Темнота мешала разглядеть её лицо, и воображение достраивало сокрытое в тени: как она покраснела — Киллиан не раз наблюдал, как кровь приливала к лицу Белль и при более невинных обстоятельствах, — поджала губы, как заблестели её глаза. «И всё-таки, она напугана», — заключил Киллиан с неслышной усмешкой: иначе бы с присущей ей бесцеремонностью уже ощупывала его лицо взглядом. А сейчас — ишь ты! — прячет его где-то под веками и голову опустила.

— Если хочешь, любимая, — голос Киллиана обрёл сладость патоки, — я могу снять его, — он кивнул на поблёскивающий протез, но, сообразив, что потупившая глаза пленница не может видеть его жеста, проговорил вслух: — Я о крюке… Он острый и опасный, — Киллиан склонился так низко, что его дыхание коснулось виска стоявшей перед ним девушки, — и мне нравится такой расклад, но иногда я его снимаю. Хочешь посмотреть?

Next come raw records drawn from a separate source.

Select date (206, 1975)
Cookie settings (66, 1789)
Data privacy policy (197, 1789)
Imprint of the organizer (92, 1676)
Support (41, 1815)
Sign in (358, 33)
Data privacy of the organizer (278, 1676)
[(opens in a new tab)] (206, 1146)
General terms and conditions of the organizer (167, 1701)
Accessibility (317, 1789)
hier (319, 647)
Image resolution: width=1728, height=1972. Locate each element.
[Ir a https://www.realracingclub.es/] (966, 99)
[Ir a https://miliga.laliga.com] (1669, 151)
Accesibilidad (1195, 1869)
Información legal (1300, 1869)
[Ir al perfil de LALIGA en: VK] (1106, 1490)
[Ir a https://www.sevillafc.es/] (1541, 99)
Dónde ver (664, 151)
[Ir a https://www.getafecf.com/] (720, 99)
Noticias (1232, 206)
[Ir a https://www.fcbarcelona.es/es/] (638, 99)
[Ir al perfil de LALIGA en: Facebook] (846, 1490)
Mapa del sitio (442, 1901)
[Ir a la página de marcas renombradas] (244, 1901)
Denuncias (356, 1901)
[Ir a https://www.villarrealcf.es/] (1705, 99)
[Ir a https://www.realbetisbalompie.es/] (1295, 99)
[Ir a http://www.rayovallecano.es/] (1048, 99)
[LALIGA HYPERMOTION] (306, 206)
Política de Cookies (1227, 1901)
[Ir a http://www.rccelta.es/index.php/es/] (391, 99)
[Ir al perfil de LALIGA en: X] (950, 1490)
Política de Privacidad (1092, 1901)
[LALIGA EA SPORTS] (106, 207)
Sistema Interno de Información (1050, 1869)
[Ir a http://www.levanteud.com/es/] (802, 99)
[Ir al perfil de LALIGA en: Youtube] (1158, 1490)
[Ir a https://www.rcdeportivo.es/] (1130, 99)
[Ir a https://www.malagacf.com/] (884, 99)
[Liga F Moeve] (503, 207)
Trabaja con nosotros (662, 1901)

— Нет, — хрипло пробормотала Белль.

Как всегда, без должного почтения. Она могла бы добавлять «капитан» или хотя бы «господин Джонс», или, может быть, назвать его Киллианом? Пусть ничто из произошедшего между ними не давало ей этого права, но всех ребят она звала по именам, и Киллиану почему-то захотелось услышать, как бы звучало из её уст и его. Было что-то странное в её манере: каждый, о ком она говорила, словно становился значительней, достойней, чем являлся. Даже обкоцанные «Робт» или «Билл» в её речи казались не короткими именами простолюдинов, а дворянскими титулами. Киллиан приподнял бровь, на миг задумавшись о том, насколько успела Белль сблизиться с его командой. Отсутствие слухов ещё ничего не означало — в конце концов, на корабле были укромные уголки. Воображение нарисовало ему Белль, пыхтящую под сморщенным Чекко или мокрым от пота кругленьким Сми.